Report each line of the records below that holds the word "folder".

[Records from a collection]

╔══

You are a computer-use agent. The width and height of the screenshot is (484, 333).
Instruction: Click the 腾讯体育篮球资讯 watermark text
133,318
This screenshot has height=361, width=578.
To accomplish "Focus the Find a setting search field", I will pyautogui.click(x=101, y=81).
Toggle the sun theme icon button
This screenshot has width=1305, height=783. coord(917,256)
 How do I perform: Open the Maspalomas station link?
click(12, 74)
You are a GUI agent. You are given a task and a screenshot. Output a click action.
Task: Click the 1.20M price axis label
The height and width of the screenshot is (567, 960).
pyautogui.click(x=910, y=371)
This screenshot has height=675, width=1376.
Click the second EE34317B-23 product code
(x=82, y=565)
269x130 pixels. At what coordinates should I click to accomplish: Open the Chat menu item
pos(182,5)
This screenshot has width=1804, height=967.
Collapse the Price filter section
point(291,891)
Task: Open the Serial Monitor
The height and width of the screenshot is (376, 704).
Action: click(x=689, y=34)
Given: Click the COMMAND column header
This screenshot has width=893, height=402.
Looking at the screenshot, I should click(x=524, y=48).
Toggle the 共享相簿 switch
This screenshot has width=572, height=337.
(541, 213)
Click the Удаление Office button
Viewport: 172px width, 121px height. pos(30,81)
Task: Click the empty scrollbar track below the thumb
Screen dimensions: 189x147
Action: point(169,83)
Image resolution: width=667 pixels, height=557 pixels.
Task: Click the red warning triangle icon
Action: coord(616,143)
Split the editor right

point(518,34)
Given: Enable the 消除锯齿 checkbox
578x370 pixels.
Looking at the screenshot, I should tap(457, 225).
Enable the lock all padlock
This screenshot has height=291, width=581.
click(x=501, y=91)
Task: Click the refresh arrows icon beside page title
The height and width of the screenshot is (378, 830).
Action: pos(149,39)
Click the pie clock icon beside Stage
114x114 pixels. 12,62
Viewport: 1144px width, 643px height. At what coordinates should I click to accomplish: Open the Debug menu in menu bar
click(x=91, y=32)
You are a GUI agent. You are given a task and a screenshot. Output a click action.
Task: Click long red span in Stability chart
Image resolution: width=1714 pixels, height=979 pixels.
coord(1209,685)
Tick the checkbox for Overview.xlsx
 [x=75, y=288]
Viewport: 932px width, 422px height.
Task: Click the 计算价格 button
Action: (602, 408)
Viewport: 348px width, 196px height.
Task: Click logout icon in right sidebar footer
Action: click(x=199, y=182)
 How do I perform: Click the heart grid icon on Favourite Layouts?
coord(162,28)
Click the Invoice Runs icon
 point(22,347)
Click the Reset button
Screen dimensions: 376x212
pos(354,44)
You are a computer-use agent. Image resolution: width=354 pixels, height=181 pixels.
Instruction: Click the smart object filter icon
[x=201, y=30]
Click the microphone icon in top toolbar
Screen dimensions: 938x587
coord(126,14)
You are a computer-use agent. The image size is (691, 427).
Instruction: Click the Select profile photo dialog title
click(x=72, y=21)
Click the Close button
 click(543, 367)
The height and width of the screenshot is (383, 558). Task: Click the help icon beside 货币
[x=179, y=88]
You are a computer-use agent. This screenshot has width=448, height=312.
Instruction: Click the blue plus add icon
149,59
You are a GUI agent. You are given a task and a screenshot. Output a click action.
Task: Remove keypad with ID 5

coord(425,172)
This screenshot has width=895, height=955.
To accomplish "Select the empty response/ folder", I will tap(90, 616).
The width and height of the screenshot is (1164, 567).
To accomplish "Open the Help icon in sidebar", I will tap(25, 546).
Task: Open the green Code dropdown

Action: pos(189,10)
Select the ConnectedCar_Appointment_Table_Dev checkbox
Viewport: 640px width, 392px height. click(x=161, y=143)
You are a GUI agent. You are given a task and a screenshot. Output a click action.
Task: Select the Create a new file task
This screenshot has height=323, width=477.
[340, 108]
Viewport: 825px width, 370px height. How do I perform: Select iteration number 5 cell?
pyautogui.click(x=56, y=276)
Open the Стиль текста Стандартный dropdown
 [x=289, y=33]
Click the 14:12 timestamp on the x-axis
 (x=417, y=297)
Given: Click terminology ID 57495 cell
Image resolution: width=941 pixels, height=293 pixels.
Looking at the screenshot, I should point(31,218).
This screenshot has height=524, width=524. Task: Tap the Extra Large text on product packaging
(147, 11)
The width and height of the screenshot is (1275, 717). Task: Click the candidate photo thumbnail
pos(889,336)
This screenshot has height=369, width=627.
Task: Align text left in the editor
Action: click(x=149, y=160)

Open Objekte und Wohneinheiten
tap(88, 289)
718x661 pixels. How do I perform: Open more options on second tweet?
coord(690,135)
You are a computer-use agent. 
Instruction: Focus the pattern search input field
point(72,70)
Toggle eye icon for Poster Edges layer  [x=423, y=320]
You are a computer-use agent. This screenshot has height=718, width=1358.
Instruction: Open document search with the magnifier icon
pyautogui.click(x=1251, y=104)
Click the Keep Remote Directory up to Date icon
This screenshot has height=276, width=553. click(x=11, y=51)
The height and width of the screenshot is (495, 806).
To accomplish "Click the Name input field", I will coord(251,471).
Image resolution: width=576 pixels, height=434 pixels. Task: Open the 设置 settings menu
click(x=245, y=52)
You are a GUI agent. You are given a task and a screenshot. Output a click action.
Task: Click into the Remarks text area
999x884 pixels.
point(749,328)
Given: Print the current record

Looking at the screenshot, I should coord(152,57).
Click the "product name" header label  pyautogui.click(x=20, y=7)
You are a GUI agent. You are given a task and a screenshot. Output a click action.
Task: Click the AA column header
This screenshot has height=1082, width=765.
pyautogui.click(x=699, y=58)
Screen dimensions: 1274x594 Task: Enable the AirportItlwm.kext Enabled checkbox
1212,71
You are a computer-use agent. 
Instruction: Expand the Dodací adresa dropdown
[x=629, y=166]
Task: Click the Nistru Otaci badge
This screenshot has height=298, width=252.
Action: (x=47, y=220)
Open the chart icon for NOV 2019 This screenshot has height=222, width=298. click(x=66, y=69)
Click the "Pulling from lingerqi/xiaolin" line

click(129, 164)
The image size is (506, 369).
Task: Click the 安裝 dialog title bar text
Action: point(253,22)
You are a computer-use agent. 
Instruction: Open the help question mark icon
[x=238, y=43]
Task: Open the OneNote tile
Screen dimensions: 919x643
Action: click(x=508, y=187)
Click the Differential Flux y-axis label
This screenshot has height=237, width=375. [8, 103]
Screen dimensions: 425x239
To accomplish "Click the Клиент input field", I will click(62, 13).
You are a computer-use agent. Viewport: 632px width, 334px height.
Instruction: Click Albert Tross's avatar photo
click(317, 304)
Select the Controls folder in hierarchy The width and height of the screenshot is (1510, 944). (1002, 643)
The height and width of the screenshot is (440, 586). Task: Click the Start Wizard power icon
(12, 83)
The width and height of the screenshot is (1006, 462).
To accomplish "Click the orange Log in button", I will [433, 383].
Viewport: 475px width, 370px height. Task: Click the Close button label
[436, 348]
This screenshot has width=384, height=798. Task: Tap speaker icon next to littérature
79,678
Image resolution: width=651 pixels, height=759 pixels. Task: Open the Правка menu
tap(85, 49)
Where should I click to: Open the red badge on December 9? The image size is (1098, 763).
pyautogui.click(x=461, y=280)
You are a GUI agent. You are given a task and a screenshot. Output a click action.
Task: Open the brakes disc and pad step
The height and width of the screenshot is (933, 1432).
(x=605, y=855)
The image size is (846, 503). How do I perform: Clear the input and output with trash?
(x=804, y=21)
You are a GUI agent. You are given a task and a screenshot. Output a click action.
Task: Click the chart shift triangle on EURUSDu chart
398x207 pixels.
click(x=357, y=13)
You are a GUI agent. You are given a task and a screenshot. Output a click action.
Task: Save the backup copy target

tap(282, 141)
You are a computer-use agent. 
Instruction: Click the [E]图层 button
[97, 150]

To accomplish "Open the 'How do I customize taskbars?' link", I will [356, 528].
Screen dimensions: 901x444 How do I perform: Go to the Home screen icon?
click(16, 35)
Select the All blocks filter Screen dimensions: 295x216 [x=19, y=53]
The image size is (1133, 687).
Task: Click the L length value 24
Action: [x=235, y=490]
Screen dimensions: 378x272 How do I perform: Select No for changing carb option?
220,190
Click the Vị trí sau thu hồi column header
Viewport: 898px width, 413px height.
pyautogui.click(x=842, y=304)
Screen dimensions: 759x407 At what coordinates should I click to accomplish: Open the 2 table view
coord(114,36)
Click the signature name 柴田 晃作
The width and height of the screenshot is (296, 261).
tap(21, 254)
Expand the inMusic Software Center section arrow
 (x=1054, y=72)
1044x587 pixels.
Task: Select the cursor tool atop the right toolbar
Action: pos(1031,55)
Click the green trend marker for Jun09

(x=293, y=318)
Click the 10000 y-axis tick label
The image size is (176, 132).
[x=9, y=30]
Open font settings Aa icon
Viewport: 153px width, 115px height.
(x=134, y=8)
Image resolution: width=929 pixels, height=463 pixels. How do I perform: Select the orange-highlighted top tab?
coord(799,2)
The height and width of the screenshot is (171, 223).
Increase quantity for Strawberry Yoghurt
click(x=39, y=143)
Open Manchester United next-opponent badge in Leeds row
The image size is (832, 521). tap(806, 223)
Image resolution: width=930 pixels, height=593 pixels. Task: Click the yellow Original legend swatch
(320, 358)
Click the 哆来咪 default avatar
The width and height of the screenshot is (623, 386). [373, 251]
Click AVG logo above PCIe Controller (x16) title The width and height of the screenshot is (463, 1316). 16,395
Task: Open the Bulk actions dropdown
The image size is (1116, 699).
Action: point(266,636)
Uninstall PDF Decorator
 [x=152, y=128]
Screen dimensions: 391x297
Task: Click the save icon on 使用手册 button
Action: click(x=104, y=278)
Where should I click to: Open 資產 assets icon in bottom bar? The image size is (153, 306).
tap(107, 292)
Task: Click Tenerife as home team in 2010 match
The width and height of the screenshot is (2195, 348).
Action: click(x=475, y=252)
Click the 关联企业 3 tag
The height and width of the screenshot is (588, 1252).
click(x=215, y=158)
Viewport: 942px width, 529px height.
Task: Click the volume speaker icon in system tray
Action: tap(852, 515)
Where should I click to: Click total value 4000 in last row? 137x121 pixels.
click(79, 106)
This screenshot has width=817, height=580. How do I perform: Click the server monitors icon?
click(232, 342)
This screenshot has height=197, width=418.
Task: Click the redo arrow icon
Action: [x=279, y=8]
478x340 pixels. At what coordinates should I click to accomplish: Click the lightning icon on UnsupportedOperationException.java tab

╚══

- [Reply]:
To accomplish "Select the empty response/ folder", I will tap(90, 616).
Select the Controls folder in hierarchy The width and height of the screenshot is (1510, 944). (1002, 643)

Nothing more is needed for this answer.